I don’t know about you, but those two pieces of news seem well paired to me.
Also in the realm of comical lefty news reviews, did you know there’s a free podcast of Wait Wait… Don’t Tell Me? I’m saving them up on my ipod for long car trips this summer. My six-year-old is going to hate me…
Correction: Said six-year-old would like it to be known that she is six and a half.
She finally gave up! I just watched the speech. She was saying all the right words, but she looked like someone had just told her she couldn’t have a pony.
I thought it was odd that she brought up “universal” healthcare for “every American” twice. That’s one of the few policies where she and Obama differed last time I checked. Obama’s healthcare plan is voluntary, so healthy Americans don’t have to join. Clinton’s would have forced those healthy Americans to join the plan to subsidize those with large healthcare bills. I actually prefered Clinton’s plan to Obama’s, because I’m a dirty socialist because those healthy Americans are merely subsidizing their future selves after an accident or the toll of old age, that’s hardly too big a burden, particularly when spread so wide. But it’s strange that she called on Obama to continue that fight, when he’s not fighting it in the first place.
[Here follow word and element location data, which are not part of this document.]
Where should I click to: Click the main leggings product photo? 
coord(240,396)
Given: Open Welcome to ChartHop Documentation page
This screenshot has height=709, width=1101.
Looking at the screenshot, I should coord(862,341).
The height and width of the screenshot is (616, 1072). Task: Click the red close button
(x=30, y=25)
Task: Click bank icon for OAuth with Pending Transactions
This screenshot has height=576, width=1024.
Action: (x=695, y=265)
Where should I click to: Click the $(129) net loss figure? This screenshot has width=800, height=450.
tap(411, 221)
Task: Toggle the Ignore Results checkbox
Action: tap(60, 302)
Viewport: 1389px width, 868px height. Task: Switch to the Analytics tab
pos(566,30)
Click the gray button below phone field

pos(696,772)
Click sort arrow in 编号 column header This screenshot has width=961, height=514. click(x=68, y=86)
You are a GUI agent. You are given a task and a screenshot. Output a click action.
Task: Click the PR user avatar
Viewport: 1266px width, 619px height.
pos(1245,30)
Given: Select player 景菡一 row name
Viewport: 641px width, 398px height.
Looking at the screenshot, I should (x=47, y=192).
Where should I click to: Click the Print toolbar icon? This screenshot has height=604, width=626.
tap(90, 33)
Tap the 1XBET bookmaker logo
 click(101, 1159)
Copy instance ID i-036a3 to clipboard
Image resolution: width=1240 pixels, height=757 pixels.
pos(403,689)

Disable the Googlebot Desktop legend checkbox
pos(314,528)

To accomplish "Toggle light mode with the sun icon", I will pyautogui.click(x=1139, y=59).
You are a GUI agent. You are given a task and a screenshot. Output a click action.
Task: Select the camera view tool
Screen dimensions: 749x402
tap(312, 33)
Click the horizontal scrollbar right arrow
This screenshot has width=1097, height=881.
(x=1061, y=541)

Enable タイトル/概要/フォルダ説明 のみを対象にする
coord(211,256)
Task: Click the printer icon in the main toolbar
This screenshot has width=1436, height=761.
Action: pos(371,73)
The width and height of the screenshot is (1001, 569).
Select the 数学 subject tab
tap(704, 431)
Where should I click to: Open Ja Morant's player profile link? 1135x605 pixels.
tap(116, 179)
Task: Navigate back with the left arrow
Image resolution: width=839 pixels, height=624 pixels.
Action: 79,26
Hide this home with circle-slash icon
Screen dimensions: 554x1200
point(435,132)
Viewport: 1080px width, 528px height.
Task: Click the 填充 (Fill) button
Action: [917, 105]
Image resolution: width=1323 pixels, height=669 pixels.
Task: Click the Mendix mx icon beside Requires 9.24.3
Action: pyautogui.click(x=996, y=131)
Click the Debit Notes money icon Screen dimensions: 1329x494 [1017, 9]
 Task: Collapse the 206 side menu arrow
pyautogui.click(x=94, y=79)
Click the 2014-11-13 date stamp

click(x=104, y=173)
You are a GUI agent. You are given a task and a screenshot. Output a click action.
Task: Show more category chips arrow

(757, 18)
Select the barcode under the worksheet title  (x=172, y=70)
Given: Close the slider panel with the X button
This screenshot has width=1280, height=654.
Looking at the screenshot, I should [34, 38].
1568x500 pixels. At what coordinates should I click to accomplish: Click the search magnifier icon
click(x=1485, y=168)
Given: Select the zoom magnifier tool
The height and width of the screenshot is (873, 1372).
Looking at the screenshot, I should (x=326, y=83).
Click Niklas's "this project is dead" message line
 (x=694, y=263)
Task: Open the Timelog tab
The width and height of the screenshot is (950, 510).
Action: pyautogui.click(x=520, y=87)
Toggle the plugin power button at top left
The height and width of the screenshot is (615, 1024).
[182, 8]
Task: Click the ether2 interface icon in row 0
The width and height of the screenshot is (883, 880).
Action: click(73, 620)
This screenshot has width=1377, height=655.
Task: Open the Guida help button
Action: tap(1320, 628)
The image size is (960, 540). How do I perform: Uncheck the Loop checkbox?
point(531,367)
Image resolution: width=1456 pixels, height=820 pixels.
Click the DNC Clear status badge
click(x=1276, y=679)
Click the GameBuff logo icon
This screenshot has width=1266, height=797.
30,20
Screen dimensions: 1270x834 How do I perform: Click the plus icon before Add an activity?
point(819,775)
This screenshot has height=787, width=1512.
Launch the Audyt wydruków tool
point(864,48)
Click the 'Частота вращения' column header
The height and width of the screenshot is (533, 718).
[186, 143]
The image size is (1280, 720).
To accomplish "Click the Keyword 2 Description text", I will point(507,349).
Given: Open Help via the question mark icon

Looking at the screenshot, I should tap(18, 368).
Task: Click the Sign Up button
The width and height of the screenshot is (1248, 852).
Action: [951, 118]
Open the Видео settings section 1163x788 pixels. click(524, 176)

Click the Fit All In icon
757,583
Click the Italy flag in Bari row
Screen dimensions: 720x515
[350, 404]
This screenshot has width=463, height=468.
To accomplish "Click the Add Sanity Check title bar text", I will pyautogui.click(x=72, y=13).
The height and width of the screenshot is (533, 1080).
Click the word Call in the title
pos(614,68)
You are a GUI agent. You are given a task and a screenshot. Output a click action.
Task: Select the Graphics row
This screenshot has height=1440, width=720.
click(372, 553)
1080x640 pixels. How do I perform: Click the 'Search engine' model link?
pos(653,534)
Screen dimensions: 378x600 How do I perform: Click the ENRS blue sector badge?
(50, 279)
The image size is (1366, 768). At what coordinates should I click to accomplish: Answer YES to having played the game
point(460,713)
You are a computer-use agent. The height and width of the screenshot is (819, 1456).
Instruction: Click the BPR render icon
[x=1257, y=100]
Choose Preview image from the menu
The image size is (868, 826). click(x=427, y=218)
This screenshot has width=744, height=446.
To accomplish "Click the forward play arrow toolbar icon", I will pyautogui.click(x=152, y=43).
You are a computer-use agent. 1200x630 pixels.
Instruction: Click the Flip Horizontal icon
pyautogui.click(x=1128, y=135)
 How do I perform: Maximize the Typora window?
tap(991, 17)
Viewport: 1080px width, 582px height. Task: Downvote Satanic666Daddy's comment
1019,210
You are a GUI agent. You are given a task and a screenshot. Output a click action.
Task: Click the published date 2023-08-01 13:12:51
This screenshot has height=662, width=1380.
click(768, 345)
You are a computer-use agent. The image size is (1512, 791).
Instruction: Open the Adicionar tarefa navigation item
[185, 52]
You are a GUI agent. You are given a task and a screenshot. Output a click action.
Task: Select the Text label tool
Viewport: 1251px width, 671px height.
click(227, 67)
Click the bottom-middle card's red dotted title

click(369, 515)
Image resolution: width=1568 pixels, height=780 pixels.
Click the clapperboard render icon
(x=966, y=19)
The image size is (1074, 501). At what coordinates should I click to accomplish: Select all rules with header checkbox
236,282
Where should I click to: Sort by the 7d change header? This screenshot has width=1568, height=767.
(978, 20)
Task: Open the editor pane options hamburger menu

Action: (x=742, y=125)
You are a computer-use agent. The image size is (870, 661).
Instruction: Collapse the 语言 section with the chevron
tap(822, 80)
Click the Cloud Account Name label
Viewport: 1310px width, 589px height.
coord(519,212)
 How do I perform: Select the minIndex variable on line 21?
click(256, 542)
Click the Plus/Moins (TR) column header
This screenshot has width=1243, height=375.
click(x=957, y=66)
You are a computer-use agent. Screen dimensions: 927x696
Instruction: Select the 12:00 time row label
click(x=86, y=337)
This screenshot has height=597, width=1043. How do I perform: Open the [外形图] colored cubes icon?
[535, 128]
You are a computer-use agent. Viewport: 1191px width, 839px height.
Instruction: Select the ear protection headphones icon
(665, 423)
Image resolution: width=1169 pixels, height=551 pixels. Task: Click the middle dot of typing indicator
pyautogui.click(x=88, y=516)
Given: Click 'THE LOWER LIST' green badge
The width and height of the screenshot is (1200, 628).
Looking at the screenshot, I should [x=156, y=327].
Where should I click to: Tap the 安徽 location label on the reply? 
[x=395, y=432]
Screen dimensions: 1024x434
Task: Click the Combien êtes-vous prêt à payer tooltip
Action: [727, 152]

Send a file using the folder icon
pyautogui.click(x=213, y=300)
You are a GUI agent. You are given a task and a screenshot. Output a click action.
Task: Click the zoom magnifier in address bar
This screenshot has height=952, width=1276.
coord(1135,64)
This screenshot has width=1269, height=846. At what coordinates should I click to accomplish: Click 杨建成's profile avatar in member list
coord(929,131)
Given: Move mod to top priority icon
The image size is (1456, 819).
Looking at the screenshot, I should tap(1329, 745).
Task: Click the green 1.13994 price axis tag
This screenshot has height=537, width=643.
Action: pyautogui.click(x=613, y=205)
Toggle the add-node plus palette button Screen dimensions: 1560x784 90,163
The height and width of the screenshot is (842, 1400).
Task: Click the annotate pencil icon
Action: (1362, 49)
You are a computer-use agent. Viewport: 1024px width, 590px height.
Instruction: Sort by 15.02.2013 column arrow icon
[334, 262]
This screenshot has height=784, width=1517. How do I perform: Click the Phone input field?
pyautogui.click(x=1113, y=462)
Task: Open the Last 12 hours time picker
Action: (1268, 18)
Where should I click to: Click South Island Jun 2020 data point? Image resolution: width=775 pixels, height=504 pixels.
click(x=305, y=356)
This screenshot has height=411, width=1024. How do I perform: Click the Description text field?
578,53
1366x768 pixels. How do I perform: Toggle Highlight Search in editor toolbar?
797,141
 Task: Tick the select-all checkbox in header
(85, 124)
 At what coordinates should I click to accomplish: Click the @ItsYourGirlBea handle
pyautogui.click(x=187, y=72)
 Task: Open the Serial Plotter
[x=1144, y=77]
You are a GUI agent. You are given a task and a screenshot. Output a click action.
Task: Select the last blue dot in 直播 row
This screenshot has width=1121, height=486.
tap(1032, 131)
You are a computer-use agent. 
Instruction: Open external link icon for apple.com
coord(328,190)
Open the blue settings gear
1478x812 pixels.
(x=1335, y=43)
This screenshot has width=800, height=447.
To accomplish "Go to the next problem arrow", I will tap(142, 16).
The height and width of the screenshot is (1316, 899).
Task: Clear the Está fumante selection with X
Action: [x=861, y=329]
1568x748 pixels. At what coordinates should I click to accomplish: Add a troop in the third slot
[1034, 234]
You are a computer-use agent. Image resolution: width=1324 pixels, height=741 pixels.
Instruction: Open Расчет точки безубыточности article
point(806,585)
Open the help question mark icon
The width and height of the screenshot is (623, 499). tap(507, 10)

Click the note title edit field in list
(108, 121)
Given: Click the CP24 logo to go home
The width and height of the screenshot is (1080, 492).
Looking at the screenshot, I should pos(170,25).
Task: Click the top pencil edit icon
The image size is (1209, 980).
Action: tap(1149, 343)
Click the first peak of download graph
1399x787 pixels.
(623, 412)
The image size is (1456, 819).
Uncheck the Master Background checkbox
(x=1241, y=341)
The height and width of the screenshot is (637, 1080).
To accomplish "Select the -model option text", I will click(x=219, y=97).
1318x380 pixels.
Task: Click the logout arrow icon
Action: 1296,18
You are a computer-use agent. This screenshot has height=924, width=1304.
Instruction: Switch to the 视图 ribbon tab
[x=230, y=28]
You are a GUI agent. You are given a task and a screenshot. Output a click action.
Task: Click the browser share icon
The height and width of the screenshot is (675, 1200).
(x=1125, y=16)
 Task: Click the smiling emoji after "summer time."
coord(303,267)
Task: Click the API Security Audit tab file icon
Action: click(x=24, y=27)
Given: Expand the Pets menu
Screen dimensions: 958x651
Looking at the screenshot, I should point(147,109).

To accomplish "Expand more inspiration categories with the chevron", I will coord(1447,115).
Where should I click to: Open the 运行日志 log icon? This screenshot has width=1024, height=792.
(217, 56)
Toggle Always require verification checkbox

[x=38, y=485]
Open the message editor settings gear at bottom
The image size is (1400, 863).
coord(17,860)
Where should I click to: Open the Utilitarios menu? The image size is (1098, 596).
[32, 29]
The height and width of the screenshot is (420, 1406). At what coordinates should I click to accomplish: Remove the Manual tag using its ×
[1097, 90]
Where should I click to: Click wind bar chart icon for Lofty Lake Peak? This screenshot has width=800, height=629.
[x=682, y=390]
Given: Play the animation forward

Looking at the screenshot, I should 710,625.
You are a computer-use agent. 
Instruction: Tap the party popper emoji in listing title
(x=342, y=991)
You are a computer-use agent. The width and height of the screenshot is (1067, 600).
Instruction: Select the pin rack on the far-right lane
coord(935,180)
One of the reasons I like Barack Obama is that he has class and grace. He does not engage in ad hominem attacks or accuse his adversaries of opposing him merely because they are biased. Clinton’s vision of the glass ceiling with eighteen million cracks in it was telling me, and all of my Obama-voting ilk that we are too shallow to have voted her down because of her policies and her style of campaign. I have heard Barack Obama say many times that he does not consider the nomination to be a fight for the presidency, but an opportunity for the American people to hear the policies debated and choose the policies they agree with. That’s change I can believe in.